Norway’s AICE Hydro A.S. is expected to bid on Ukraine’s first of several small scale hydro plants to go up for privatization: the 2 MW plant at Pervomaisk, northern Mykolaiv. According to ProZorro, bids are accepted until Sept. 17. Put up for sale by the State Property Fund, the 90-year-old hydro plant has a floor price of $2.6 million. Ukraine has 64 operating small scale hydro plants and 100 more that can be restored, AICE says. Dedicated to modernizing existing plants, AICE aims at “combining Norwegian and Ukrainian competence within hydro energy.” Norway is Europe’s largest user of hydropower, getting 98% of its electricity from dams.
Ukrzaliznytsia has started to use ProZorro.sale to work through its scrap metal mountain. In three days of auctions last week, it sold 65,000 tons of scrap for $14 million. Interpipe, the pipe and rail wheel manufacturer, bought almost half of the scrap. Unblocking sales, the state railroad shifted from placing the onus for delivery on the seller, rather than the buyer. With 16,000 decommissioned freight cars ready for sale, metallurgical companies prepare for more auctions this fall.
The planned opening in December of Russia’s TurkStream pipeline will deprive Ukraine of gas transit revenues but will deprive Moldova and southern European countries of gas, writes Sergey Makogon, director of Ukraine’s Gas Transportation System Operator company. On Tuesday, President Putin announced that TurkStream, a 1,090 trans-Black Sea pipeline, will start on schedule. Ukraine, Moldova, and Romania are building pipeline links to ensure that Romanian Black Sea gas can get to Ukraine by the end of this year. “Unfortunately, the Turkish Stream is becoming an objective reality,” Makogon writes on Facebook. “There is no economic sense in this project, but in recent years no one has been looking for meaning in Gazprom projects.”
Over the last year, salaries went up by 20%, while inflation was 10%. In July, the average monthly was 10,971 hryvnia, or $439, reports the State Statistics Service. In terms of regional disparities, wages in the highest region, Kyiv, are $650 – almost double the $371 monthly pay in the poorest region, government-controlled Luhansk. In July, the biggest y-o-y wages jumps were 25% — in agriculture and industry. Both sectors fight to keep workers, competing with the ‘brawn drain’ to Poland.
Internet advertising market nearly doubled during the first half of this year, hitting $79 million, reports the Ukrainian Internet Association. Almost 37% was on social media and instant messengers – Facebook, Instagram, Twitter, YouTube, Skype, and Viber. Of the total amount, the segment breakdown is: in-stream video – 41%; banners – 34%; in-page video – 11%; pop-up and other ‘nonstandard’ techniques – 9%; sponsorship – 5%.

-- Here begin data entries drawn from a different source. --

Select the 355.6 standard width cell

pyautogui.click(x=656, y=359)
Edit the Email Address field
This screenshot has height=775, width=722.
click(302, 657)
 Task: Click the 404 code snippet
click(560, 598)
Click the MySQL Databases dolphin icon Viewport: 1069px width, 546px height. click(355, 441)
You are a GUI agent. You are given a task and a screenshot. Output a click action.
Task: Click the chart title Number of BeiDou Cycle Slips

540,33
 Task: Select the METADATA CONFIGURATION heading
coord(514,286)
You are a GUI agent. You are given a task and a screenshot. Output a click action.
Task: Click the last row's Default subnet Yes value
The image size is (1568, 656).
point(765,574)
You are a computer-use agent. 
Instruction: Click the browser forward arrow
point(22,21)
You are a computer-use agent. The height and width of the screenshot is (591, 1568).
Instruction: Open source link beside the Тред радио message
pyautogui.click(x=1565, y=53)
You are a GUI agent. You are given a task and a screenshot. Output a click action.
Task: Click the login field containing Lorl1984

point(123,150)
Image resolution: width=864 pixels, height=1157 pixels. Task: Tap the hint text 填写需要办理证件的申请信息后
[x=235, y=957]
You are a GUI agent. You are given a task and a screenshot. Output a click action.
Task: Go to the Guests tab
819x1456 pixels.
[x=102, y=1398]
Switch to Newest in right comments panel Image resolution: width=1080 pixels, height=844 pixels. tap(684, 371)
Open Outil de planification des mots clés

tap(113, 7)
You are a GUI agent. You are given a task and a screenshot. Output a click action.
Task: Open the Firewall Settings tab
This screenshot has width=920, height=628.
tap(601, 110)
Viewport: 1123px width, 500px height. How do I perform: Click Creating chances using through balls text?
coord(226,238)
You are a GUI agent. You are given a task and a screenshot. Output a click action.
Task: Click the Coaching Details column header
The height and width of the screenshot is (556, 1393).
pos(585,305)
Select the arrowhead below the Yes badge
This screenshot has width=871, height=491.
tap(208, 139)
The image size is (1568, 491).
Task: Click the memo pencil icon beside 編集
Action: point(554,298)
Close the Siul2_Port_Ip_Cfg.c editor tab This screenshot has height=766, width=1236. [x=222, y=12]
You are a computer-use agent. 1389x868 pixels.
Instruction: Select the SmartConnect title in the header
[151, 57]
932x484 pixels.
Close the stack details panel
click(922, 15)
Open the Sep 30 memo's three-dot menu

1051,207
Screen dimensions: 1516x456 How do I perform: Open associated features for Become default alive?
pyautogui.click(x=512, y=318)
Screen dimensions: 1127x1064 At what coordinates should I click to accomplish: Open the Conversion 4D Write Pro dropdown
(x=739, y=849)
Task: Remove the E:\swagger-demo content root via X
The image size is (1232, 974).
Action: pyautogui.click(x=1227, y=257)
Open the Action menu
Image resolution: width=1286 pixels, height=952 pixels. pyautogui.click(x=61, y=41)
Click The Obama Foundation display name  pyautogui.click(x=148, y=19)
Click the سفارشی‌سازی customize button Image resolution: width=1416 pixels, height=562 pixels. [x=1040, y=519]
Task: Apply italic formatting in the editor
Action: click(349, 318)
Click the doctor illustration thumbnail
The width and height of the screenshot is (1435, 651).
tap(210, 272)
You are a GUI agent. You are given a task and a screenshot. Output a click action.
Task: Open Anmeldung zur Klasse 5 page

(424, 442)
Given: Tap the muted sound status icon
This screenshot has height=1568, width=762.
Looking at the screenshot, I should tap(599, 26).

For air traffic, Ukraine rose to 2nd place among the 10 nations of Eastern Europe and the Baltics, reports Novoe Vremya Business. In the first half of this year, air traffic in Ukraine jumped by 20% to 10.7 million passengers, displacing slow-growing Romania, which had 10.5 million passengers. Although Ukraine had the region’s fastest growth rate, its volume wass still less than half the 22.3 million recorded in Polish airports. Ukraine has the region’s largest population, about 40 million people.